---- Exercise material

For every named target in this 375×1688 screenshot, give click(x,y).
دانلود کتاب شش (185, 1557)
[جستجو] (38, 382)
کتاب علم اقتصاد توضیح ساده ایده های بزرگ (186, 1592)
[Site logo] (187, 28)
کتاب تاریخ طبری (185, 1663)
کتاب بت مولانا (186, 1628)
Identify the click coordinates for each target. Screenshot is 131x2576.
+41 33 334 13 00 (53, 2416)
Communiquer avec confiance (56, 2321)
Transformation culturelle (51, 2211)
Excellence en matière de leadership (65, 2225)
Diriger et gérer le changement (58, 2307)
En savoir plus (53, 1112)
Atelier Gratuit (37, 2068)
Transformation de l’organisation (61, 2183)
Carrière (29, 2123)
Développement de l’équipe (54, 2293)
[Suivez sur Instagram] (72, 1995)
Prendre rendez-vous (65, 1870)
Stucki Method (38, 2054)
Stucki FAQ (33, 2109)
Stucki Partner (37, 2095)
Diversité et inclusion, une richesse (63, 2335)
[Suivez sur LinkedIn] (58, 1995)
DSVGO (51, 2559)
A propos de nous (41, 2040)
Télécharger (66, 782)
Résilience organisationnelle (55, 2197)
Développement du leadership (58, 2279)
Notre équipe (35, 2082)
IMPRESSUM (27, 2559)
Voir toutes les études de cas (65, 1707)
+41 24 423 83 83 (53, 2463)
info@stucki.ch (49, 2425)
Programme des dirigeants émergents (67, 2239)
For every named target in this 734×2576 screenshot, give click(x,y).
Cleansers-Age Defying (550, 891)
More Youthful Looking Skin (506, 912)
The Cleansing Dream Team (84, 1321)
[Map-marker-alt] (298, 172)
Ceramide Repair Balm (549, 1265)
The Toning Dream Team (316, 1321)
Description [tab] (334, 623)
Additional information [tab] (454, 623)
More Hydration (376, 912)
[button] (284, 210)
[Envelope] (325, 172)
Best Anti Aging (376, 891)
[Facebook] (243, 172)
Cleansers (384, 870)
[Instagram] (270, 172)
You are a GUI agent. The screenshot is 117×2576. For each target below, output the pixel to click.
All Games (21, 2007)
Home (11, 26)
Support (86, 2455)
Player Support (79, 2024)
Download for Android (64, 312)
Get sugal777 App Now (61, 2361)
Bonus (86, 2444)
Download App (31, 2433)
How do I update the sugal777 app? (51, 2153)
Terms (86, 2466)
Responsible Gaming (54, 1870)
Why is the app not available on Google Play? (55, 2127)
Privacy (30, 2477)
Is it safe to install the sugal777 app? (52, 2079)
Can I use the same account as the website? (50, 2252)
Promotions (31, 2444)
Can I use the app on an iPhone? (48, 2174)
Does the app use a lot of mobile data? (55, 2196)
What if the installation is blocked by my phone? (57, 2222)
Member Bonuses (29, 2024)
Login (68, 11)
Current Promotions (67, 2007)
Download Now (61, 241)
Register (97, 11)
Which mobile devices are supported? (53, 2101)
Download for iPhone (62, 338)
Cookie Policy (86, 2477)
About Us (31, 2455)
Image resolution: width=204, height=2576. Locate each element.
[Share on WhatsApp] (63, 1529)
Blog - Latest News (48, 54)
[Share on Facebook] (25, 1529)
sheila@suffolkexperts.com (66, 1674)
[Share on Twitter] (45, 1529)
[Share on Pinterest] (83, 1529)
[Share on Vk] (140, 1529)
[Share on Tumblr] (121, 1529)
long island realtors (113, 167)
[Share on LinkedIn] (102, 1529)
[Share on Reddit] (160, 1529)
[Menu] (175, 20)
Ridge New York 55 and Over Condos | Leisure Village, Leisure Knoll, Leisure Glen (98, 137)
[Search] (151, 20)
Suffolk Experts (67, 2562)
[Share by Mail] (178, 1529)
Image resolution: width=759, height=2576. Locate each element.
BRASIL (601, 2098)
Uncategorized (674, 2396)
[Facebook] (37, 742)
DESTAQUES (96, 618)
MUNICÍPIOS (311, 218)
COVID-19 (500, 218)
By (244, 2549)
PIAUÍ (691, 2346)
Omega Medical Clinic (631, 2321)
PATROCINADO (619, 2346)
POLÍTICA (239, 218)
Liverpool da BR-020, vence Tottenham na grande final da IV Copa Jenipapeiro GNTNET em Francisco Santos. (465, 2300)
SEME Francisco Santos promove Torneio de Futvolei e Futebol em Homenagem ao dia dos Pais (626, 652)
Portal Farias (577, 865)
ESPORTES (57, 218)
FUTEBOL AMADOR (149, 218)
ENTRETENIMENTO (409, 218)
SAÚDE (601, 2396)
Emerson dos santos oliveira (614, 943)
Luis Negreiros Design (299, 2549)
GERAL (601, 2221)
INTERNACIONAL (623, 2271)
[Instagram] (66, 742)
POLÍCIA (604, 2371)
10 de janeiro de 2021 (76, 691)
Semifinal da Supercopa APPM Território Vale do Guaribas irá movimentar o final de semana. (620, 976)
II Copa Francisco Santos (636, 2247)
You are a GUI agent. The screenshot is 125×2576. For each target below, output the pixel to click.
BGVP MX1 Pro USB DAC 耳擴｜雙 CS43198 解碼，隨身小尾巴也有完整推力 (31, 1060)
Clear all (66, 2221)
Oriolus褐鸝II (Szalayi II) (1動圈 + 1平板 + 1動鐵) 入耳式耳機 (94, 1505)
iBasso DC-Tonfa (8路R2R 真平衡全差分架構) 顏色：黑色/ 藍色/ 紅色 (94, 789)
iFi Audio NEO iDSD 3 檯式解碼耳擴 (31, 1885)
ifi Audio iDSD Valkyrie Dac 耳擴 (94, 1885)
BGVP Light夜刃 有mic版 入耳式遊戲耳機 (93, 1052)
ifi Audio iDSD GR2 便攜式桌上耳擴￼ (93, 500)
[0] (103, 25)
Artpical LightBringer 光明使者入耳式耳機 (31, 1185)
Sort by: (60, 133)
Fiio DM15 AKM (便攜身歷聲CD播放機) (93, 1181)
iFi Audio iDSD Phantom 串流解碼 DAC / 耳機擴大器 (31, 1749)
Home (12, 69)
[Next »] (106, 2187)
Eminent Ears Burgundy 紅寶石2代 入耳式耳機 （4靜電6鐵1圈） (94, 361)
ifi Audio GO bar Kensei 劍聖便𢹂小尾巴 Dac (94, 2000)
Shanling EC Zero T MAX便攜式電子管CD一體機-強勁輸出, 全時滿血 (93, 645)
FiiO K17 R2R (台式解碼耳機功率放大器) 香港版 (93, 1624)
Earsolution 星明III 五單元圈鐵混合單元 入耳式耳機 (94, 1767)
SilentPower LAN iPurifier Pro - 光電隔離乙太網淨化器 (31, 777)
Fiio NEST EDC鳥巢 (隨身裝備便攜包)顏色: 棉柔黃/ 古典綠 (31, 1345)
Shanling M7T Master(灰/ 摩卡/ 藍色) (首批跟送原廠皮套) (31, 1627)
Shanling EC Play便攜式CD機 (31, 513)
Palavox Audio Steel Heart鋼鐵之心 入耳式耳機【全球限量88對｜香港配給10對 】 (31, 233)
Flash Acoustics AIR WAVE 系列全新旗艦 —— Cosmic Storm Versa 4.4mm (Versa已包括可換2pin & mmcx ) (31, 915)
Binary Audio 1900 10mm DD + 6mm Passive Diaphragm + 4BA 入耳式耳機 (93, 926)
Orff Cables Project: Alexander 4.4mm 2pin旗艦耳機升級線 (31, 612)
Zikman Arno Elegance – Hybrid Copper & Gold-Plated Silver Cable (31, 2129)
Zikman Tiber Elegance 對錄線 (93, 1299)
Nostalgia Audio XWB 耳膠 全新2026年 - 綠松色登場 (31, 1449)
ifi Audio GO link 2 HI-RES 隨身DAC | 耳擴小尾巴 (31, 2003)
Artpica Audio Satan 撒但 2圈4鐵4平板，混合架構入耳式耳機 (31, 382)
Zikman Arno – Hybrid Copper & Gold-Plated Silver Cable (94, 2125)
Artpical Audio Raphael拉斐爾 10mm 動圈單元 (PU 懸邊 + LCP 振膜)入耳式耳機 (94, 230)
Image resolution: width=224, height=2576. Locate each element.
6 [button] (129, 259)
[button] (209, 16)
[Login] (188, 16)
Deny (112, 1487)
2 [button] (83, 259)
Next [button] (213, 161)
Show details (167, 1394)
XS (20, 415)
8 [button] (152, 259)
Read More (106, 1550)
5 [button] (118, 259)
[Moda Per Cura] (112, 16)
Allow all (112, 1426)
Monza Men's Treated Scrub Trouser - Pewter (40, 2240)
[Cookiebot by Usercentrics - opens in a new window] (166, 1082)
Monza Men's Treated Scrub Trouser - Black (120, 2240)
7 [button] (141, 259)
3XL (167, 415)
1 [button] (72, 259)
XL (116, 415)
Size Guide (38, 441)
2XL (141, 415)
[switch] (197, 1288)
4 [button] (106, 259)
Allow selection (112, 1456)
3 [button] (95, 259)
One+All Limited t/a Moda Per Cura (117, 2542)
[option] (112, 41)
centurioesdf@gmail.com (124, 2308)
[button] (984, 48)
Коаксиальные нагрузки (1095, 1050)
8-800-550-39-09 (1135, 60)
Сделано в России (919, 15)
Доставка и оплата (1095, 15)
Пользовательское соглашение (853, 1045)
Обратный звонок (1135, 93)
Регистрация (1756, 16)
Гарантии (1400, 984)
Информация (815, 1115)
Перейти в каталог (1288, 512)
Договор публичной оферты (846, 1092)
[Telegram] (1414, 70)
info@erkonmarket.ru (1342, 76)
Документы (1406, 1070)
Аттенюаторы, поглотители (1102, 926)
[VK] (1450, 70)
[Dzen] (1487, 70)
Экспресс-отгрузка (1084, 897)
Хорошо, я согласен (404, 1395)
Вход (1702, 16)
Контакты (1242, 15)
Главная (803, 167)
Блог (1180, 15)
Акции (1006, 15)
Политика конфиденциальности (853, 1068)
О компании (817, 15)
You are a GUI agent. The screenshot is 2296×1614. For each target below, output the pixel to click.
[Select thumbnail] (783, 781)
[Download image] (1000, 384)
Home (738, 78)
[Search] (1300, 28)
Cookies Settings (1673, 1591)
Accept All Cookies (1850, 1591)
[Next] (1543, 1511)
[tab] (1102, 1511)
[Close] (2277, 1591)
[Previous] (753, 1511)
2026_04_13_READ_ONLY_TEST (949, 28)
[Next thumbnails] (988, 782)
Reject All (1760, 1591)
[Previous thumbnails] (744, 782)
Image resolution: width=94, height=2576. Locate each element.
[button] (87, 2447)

--------

▶ Exercise details
Across the data above, count every line with "Team" in it and write only the total.

▶ Completed exercise
2